During his lifetime, the late Sole received the BBC World Music Awards, and was nominated to the Nordic Council’s Music Prize, released hailed albums, played with Youssou N’Dour and Ali Farka Touré and toured relentlessly in Norway and other regions of Europe. Cissokho came a long way since he built his first kora at the age of seven.

Cissokho, believed to be a son of the late Kora legend Sunjulu Cissokho, belonged to the Mandinka language grouping and hailed from Ziguinchor in Casamance. He was born to a family that has seen the art of kora playing passed on in their families from generation to generation. He was well known in The Gambia too.
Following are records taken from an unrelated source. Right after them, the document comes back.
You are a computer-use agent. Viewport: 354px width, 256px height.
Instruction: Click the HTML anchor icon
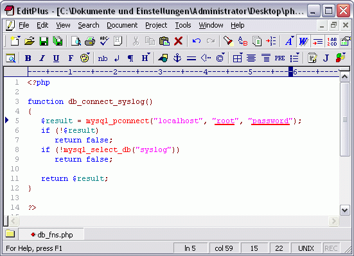click(177, 58)
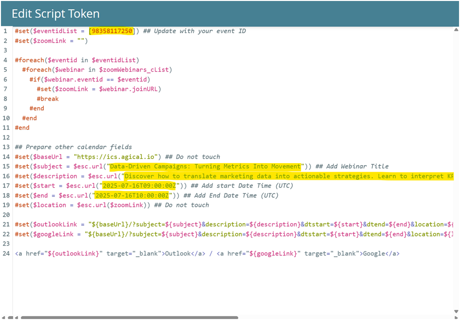
Task: Click the highlighted end date 2025-07-16T10:00:00Z
Action: (132, 196)

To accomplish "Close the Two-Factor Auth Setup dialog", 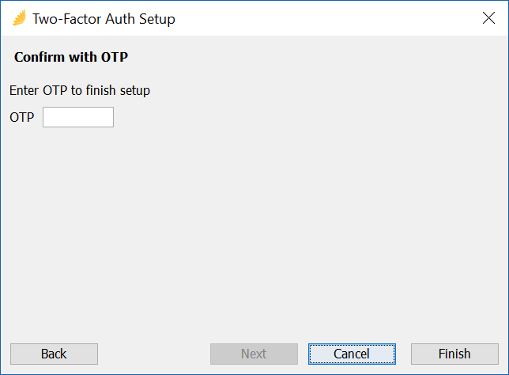I will pos(488,18).
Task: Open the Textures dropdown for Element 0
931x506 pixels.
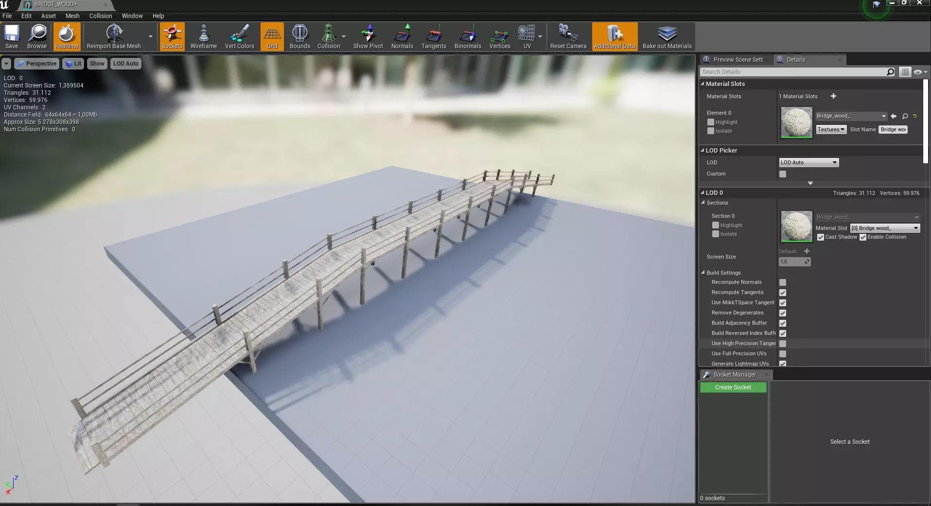Action: coord(831,129)

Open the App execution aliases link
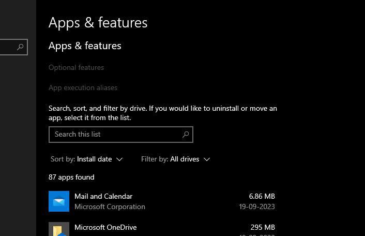point(83,87)
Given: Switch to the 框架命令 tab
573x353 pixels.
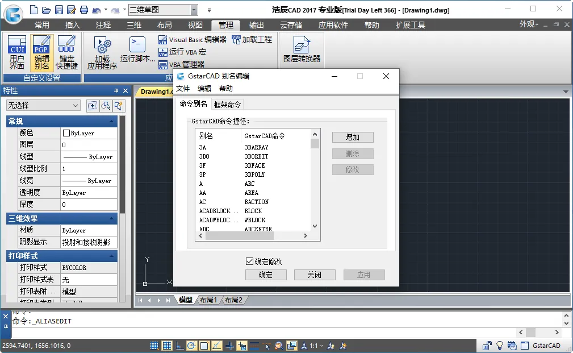Looking at the screenshot, I should pos(227,104).
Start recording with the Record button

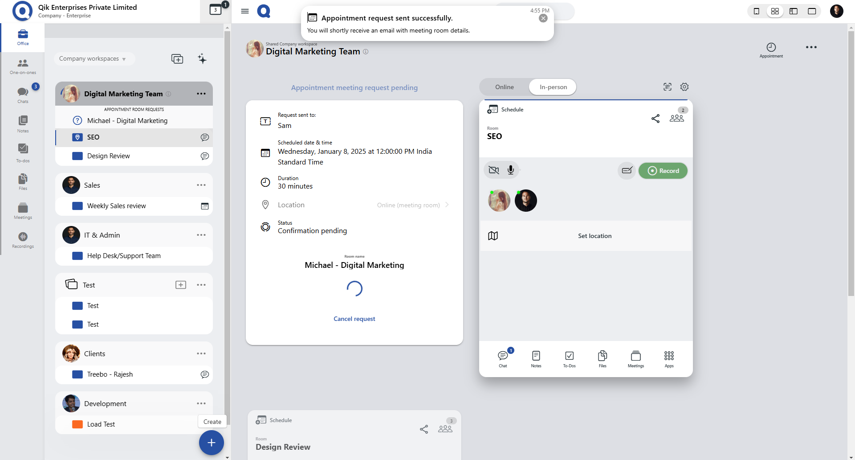[663, 171]
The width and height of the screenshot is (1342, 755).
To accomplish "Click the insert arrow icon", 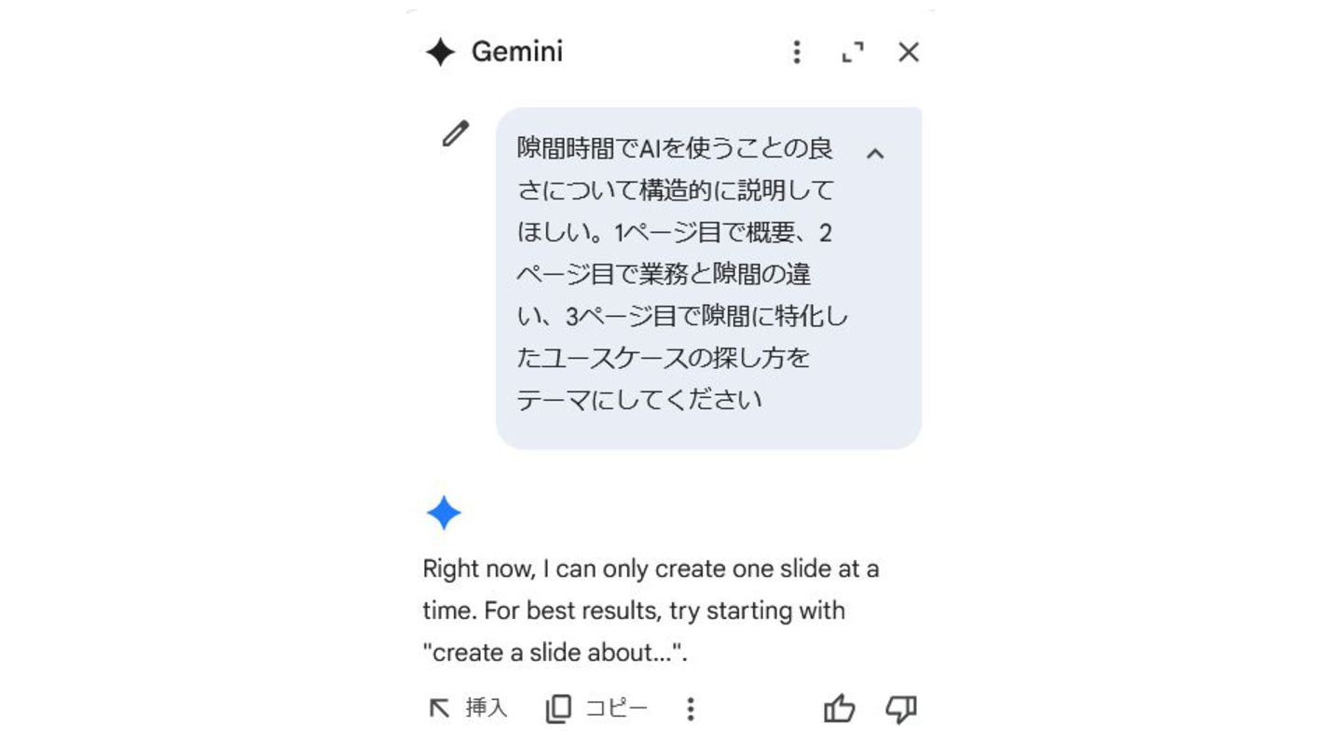I will [x=439, y=709].
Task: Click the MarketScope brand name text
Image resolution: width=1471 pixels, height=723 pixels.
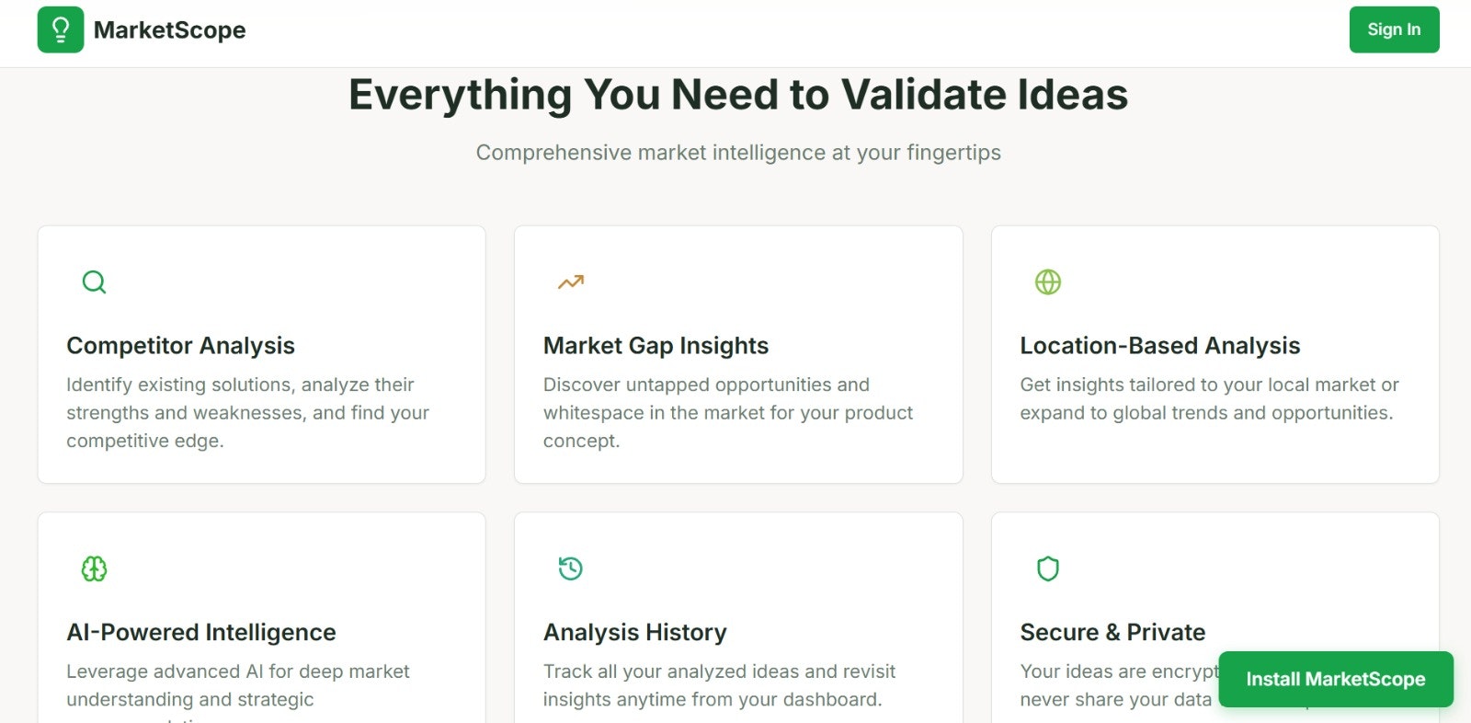Action: pos(170,29)
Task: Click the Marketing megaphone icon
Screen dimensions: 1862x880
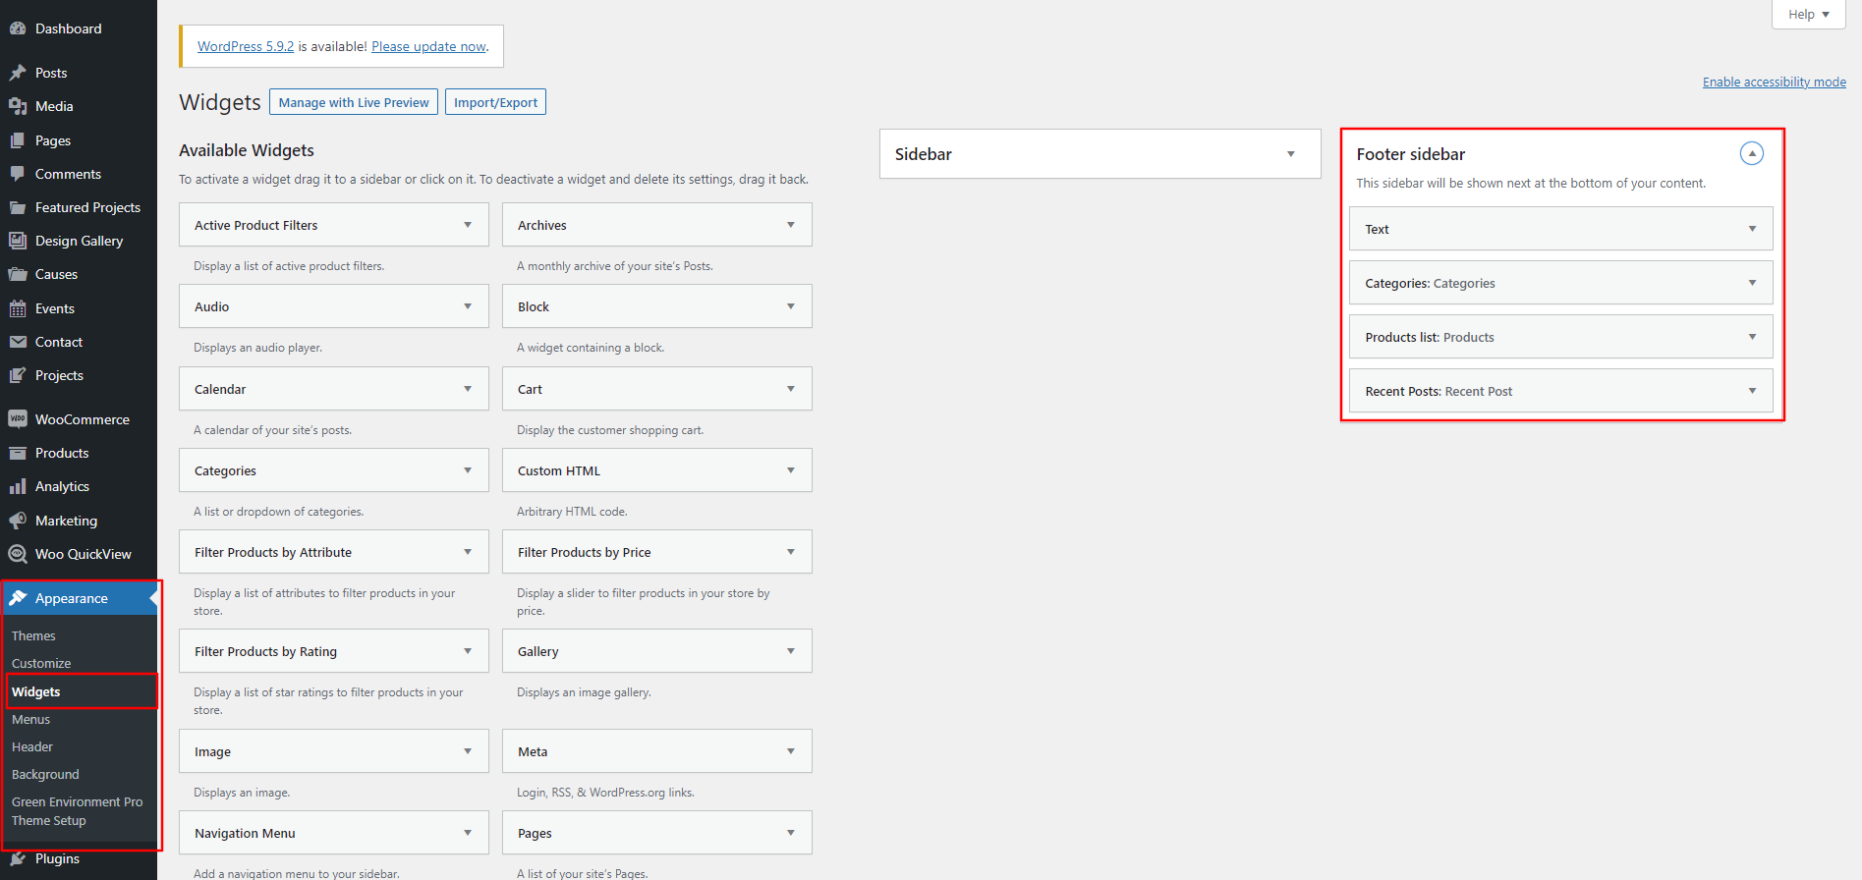Action: click(18, 521)
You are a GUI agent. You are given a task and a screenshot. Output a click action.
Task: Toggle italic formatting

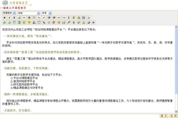pyautogui.click(x=9, y=18)
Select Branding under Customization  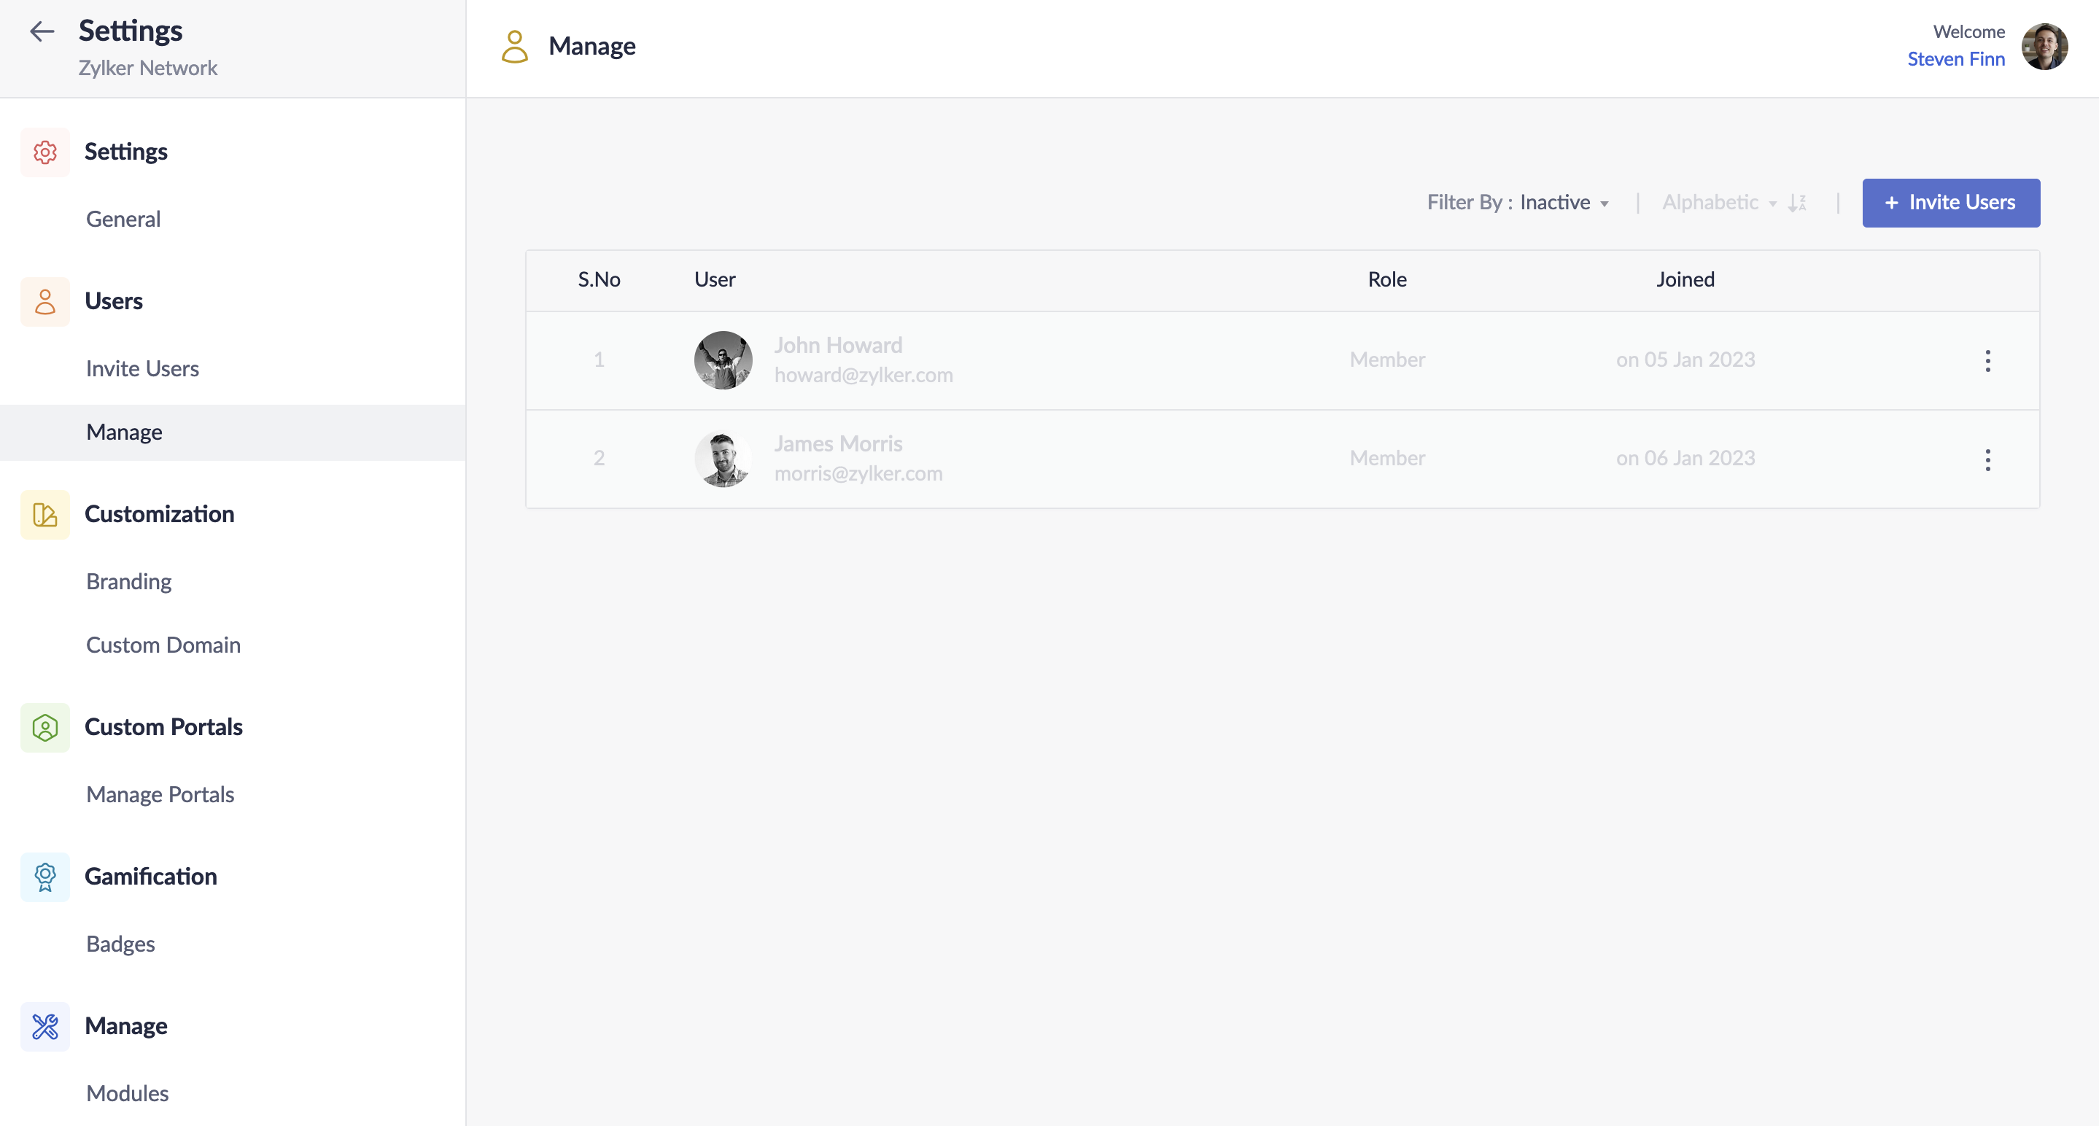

The following was a tribute to the late Ibrahima Solo Cissokho, from Gambia House.
‘‘Gambia House sends its deepest condolences and tribute to the family members of the artist and relatives. Solo made a significant impact in shaping modern Kora and African culture in Norway. A great musician has left us, and we pay tribute not just to what he gave us while he was here, but what he has left us to discover. We always get new experience each time we listen and watch him play. The most important thing to the late Solo was his people, his culture and tradition. And this is what he represented. He was a brilliant and unique Kora player who was alive in his music, thoughtful, inquisitive, gracious and above all, pure.
Solo was an extremely gifted performer and Kora player. He was larger than life, larger than the stage, and larger than the Kora he played. We will always remember Solo’s supreme talent through the music he left behind.
Our deepest condolence goes to his family both in Norway and Senegal, all Gambians and Senegalese, and the entire African and Norwegian communities.

Solo played at the Opening Ceremony of the Gambia House’s 1st Nordic Gambian Diaspora Investment Forum last October 2018.
Rest in peace Solo!
May God grant you Jannah and rest in eternal peace!